The Greens MLC further said that the nation has seen “just the tiniest bit of movement in Australian politics”, which is “too little too late”, but the only reason any change has occurred is that people, like the healthcare workers, have been showing up “on the streets week after week after week”.
“The living hell”
“Together we are here for this solemn vigil to commemorate all the innocent people who have been killed since October 7 in Gaza, including the healthcare workers and journalists,” said Palestinian Australian author Reem Burrows
The Sydney-based writer and consultant also thanked those who have been speaking out in support of the people of Gaza and the call for a Free Palestine, including the key role the Greens and some independents have been playing, in the midst of this, the worst humanitarian crisis of recent times.
“A couple of days ago, the UN announcement in support of the ceasefire was only the first step, and it is a tiny step. The Australian government is finally changing its language slowly as well,” she continued. “But still, that is not good enough.”
Burrows was born in the city of Haifa, where she spent her early life, within the newly established nation of Israel, where she, as a Palestinian child, experienced the erasure of her identity, as did all of her people “living within the 48 borders”.
The Palestinian woman further noted those of her people who are living on the West Bank “under the most brutal occupation regime we’ve seen in modern times”, as well as those Palestinians living as refugees throughout the Arab world.
And she then turned her attention to the “living hell” of Gaza and the targeting of healthcare workers. “Let’s have a look at that.

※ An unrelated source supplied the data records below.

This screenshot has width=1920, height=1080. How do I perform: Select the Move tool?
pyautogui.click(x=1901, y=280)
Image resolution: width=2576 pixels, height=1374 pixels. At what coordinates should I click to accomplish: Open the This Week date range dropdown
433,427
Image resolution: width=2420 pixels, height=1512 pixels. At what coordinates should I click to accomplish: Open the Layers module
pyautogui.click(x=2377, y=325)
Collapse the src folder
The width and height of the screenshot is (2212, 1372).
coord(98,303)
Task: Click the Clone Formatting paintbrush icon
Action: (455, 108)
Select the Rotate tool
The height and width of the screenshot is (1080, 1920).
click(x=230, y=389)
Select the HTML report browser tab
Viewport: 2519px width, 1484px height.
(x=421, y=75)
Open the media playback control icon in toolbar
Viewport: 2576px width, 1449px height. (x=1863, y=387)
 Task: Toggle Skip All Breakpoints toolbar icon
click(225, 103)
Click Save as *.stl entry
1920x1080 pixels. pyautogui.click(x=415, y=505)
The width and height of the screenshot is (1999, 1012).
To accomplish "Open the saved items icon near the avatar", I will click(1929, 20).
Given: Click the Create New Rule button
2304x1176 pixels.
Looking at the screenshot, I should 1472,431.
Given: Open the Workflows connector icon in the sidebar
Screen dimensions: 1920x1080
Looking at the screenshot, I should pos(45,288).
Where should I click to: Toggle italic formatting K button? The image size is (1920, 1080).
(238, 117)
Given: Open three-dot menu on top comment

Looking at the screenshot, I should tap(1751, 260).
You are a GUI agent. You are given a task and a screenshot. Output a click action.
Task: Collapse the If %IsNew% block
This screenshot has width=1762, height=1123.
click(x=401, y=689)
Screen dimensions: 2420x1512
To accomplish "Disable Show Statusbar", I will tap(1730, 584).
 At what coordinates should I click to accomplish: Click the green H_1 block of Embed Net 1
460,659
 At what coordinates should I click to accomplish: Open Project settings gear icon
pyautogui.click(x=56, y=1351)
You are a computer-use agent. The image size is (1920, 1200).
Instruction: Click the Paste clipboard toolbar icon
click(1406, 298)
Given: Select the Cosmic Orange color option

This is not by accident. It is not that they happen to be in the wrong place at the wrong time. It is because the healthcare workers are trying to save people.”
“And what do they do? They target them, and they’re killing them, one-by-one, so that the babies in the incubators can die; so that the injured can die” Burrows continued, calling out the rising death toll of Palestinian healthcare workers for what it is. “That’s what they’re doing right now.”
“And just when you think it’s not going to get any worse; it couldn’t get any worse, we’re hearing of actual massacres. We are hearing of bodies lined up and point-blank killing people who are hiding: innocent people, children, women,” she underscored, “our men.”